Dem Frieden scheinen sie beim DFB trotzdem nicht zu trauen. Die Pressekonferenz vor dem USA-Spiel findet in Düsseldorf statt. „Das hat ausschließlich logistische Gründe“, so ein DFB-Sprecher. Schließlich wohne die Nationalmannschaft ja auch in Düsseldorf. Auch aus logistischen Gründen? „Natürlich hätten wir die Spieler gerne vor Ort gehabt“, heißt es aus der Stadt Dortmund. Aber jetzt freue sich die Stadt halt auf das Spiel.

„Schwachsinn“, sagt Norbert G. Er geht seit mehr als 30 Jahren zum BVB. Auch als die Borussen drei Jahre in der zweiten Liga spielten, war er dabei. „Die Nationalmannschaft, vor allem der Trainer, muss sich unseren Respekt erst wieder verdienen.“ Und das ausgerechnet in Dortmund, wo das DFB-Team in der Vergangenheit regelmäßig auftrumpfte. 2003 wurde hier Schottland in der EM-Qualifikation vorentscheidend mit 2:1 besiegt. Zwei Jahre zuvor gab es in den Relegationsspielen zur Fußballweltmeisterschaft 2002 ein überragendes 4:1 gegen die Ukraine. Das Westfalenstadion wurde zur Kultstätte der Nationalelf hochgejubelt. Auch Borussen-Fan Norbert kann sich noch an die guten alten Zeiten erinnern: „1977 beim Länderspiel gegen Wales rief das halbe Stadion ‚Borussia für Deutschland‘“. Das Spiel endete übrigens 1:1. Zur Entschuldigung der Lokalpatrioten sei gesagt: Nationalspieler in schwarz-gelb waren damals eher dünn gesät. Und das lag nicht an Bundestrainer Helmut Schön.
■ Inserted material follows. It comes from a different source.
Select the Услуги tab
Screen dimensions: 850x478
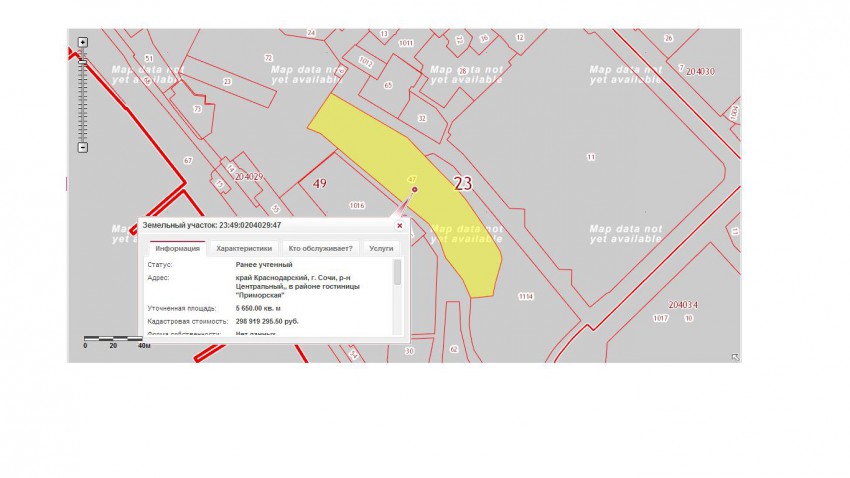(x=381, y=248)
Heute Abend wird es dennoch voll werden. Béla Rethy wird sich für das ZDF aus dem „rappelvollen Sinal Iduna Park“ melden. Die FIFA erlaubt bei Länderspielen zwar nur Sitzplätze. 67.000 Zuschauer haben in Dortmund dennoch Platz. Gut 50.000 Karten gingen bereits weg – die meisten in die Nachbarstädte oder ins Umland. Zehn Erst- oder Zweitligisten kicken im Umkreis von 100 Kilometern. Mehrere hunderttausend Fußballverrückte pilgern jedes Wochenende in die Stadien. Doch Länderspiele sprechen nur einen Bruchteil der Fans an. Die Bindung zum Verein ist größer. Auch in Dortmund.